Courtesy of Aaron Meda, sous chef, Pōst, Albany, NY
Cultivated for human consumption since the 16th century, beet roots have been labeled a “superfood” in recent years. They have an undeniably earthy flavor with a reputation for being quite polarizing. There are several common ways to work around or complement this characteristic, such as roasting to coax out sweetness, adding an acid to brighten things and serving with a soft, creamy cheese. Here, Sous Chef Aaron Meda of natural wine-focused Pōst in Albany, New York, uses all three strategies to create a robust beet sandwich layered with flavors.
Published: March 2, 2021
Add Pastrami Spice to dry skillet and toast over medium heat until fragrant. Remove from heat, and finely crush using mortar and pestle. Spread spice mixture in shallow dish and roll in beets to coat.
Heat oven to 350˚F. Lay sheet of foil flat, and add beets, bay leaves and any remaining spices. Fold edges of foil to create packet around beets. Cover with second sheet of foil and seal tightly.
Place packet on sheet tray and roast until beets are very soft, 2–3 hours. Remove from oven and cool completely, then use mandolin or sharp knife to slice very thin.
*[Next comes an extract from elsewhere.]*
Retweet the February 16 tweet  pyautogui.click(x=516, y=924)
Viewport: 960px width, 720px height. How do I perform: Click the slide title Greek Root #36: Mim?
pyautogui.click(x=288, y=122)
Heat broiler to high and toast sourdough bread to desired doneness. Remove from heat, and spread each slice immediately with Balsamic Mayo. Divide chèvre between 4 bread slices. Divide arugula among cheese-covered slices, then cover each with two layers of sliced beets. Top with remaining bread slices. Makes 4 sandwiches.
In small bowl, mix 1 tablespoon each caraway seeds, black peppercorns, pink peppercorns, smoked paprika, crushed red pepper, allspice berries and sea salt until well incorporated.
In small pot, bring ¼ cup balsamic vinegar to a low boil. Cook until vinegar has reduced by half and has become a thick syrup. Remove from heat and cool completely. Stir into ¾ cups mayonnaise, and mix well to combine.
Made from Sicilian Grillo, Alessandro Viola 2019 Note di Bianco (Terre Siciliane) has a zesty, dynamic texture that balances the multiple components at work here. “Honeyed apricot, pear and herbal notes play really well off the goat cheese,” says Adelia Sugarman, wine buyer at Pōst. “Generous acidity also helps it stand up to the sweetness of the balsamic glaze and the spices of the beets… You’ll want to reach for a sip in between every bite.”
Look for a bright, carbonically macerated wine with crisp, tart berry fruits and some good structure. It will help level the creamy goat cheese and play nicely with the sweeter sides of both the balsamic mayo and the beets without being bullied by any of the earthy characters at play. A Beaujolais Nouveau could fit the bill fine, but plenty others are out there. Try Wild Arc Farm’s 2019 Carbonic Marquette, Two Shepherds’ 2019 Wiley Carbonic Carignan or Broc Cellars’ 2018 Broc Valdiguié.